Fine-tuning the pasture and the herd’s genetics helps increase milk production. The family did see production drop while moving off grain, but since then production has been climbing year after year.
The crossbred herd is based on New Zealand Friesians but has evolved through breeding with Jersey and Norwegian Reds. Stoltzfoos said he likes that breeding mix for its grazing performance.
Farmers in a conventional barn will “push up feed” to encourage cows to eat. Stoltzfoos’ pushup is opening up a new section of pasture for the cattle.
Grazing charts hang in his office to track which cows have grazed where through a growing season.
He monitors the pasture stands carefully. If one is up for replacement, it will become a “sacrifice pasture” for the dry cows through the winter, then be planted in the spring with a summer annual forage, grazed down again and reseeded in the fall.
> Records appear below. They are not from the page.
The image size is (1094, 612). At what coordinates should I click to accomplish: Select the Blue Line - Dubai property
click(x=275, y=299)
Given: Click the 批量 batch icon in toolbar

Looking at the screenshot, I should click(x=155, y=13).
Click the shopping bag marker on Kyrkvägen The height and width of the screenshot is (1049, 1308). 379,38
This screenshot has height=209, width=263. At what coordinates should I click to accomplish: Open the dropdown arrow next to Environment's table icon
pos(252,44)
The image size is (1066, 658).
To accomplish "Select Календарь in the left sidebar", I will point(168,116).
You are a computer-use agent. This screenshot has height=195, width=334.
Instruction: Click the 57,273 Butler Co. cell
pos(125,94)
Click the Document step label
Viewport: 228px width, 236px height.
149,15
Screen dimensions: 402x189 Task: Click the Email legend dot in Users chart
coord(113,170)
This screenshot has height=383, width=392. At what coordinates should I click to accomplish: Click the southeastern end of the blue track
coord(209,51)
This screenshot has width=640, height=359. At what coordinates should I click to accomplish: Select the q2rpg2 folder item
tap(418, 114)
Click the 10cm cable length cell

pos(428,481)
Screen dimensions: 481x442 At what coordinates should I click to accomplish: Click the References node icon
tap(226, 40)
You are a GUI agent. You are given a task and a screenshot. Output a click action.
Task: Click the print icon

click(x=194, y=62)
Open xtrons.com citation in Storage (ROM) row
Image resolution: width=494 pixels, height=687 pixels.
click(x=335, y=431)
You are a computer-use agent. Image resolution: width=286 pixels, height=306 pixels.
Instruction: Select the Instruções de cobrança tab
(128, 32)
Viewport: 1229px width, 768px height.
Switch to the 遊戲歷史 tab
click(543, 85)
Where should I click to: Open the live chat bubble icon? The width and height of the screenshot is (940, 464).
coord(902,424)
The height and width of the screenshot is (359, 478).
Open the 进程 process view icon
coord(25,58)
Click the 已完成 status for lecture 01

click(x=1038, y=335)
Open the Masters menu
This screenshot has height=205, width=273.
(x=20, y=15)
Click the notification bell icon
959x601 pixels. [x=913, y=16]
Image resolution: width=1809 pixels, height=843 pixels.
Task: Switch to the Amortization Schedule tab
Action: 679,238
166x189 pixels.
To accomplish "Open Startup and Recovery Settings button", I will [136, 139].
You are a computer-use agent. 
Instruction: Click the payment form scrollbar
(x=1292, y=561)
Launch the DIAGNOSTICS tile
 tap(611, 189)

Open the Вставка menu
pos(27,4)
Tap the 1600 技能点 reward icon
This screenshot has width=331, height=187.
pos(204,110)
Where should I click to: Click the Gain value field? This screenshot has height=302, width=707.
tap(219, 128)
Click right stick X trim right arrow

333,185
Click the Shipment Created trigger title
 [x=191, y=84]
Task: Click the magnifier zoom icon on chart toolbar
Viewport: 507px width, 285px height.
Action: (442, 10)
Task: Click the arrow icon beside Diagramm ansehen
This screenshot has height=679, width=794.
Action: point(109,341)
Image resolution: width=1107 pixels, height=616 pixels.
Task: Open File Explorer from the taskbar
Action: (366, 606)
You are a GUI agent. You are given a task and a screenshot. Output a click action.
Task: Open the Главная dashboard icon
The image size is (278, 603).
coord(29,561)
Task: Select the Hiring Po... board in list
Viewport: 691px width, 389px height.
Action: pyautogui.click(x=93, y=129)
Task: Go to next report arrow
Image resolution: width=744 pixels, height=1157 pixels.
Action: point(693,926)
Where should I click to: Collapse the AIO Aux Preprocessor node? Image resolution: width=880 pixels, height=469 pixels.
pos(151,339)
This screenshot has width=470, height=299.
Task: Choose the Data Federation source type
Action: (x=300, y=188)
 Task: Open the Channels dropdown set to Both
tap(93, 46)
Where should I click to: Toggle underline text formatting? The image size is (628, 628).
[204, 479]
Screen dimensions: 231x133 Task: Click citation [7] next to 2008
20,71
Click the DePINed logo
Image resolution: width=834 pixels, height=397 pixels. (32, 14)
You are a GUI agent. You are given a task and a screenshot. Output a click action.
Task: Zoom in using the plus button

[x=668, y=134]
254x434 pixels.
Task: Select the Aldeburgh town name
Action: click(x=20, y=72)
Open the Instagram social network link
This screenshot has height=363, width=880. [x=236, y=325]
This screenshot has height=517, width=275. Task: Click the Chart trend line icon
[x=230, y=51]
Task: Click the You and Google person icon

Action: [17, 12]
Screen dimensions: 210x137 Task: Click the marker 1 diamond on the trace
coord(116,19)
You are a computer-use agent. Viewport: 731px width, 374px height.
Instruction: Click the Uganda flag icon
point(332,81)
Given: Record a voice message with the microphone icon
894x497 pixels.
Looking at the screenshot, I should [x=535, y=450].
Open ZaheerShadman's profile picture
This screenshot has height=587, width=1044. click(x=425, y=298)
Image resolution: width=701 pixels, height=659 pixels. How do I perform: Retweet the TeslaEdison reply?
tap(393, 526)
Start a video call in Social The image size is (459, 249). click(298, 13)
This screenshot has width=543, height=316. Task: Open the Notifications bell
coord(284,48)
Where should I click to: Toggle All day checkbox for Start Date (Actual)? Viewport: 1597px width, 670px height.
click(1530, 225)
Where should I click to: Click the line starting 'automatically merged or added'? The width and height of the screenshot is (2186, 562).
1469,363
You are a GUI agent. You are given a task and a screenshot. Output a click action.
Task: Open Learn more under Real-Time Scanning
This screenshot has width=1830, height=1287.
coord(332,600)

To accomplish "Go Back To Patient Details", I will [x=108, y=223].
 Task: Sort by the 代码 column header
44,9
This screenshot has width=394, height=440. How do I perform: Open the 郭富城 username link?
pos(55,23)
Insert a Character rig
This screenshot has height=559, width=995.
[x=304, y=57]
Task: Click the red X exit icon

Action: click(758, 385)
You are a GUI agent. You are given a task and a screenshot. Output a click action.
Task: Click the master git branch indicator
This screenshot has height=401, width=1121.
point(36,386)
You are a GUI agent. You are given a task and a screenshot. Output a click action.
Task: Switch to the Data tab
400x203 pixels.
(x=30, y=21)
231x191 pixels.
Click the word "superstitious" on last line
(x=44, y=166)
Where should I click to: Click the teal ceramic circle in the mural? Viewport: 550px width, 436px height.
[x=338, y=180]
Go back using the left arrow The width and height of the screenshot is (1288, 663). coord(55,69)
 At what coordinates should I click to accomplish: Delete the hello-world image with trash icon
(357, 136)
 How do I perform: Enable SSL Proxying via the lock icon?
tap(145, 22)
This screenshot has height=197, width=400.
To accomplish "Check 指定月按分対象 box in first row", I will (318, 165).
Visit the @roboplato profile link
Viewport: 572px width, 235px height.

The seed mix will have at least 10 plant varieties. The family works with King’s AgriSeeds to develop a blend that meets its goals for the renovated pasture. The blend will have a ratio of 60 percent grass to 40 percent legumes.
“The more variety the better,” Stoltzfoos said. “A good grass-fed cow likes a good balance.” He said he’s found as many as 70 plant varieties in a well-established pasture.
To make the whole system work, the pastures are reserved for the milking herd. “We push everything off farm that does not go through the parlor,” Stoltzfoos said.
The heifers, for instance, are shipped to a heifer specialist in central New York state. “We do a herd swap every year,” taking the weaned calves to the heifer farm and bringing bred heifers, Stoltzfoos said.
The first 60 heifers born after the season begins in March will be retained. Those born after that or out-of-season will be sold.
A mix of haylage, hay and baleage is fed as a total mixed ration to help manage pasture variability. “We call it a TMR although there is not any grain in it,” Stoltzfoos said.
The volume fed at the bunk depends on the season and pasture production. The goal is to have the cows get as much nutrition from the pasture as possible, but that has to be balanced with pasture health and forage quality.
The farm does purchase some forages, but Stoltzfoos said he is focused on feeding homegrown forages as much as he can.
Calves are grouped with nanny cows shortly after birth. Each nanny cow will have two to three calves. They are kept in group pens for a short period to encourage maternal bonding.
The calves and nanny cows are then moved to a rental farm where they live on pasture. The nannies’ milk helps to keep the calves growing as they learn to graze.
Many of the cows selected for this nanny group have had some challenges during previous lactations and are under consideration for culling.
“Calves have to be started right,” especially since there is not a starter grain available, Stoltzfoos said. The calves will have been dehorned and tested for the A2 gene before they head to pasture.
About 50 percent of the calves are A2A2, and the rest are A1A2. A2A2 genetics means the cows produce only the A2 type beta casein protein.
Some research has shown A2A2 cow’s milk to be easier to digest than A1 milk. Stoltzfus said calves with the A2A2 genes sell at a premium.
The 20 cows and 55 calves in the nanny group are moved to pasture in April. “I like seasonal because we focus on that one thing,” Stoltzfoos said. For instance, the calves arrive before spring field work begins.
The farm has a private label yogurt that’s processed by King’s Creamery in Lancaster and sold through the Stauffers of Kissel Hill and Darrenkamp’s grocery chains.
Pitango Gelato uses the farm’s processing plant to make a gelato sold in the Washington, D.C., area using the farm’s eggs and milk.
About 10 percent of the farm’s milk is sold through these specialty product lines.
There is no set formula for success in dairying. Stoltzfoos focuses on maximizing the use of his pastures. Other organic dairy farmers might take a minimalist approach.
“What I have observed,” Stoltzfoos said, is “it’s a tightrope balance.” Each farmer has to come up with a management blend that works best for his farm.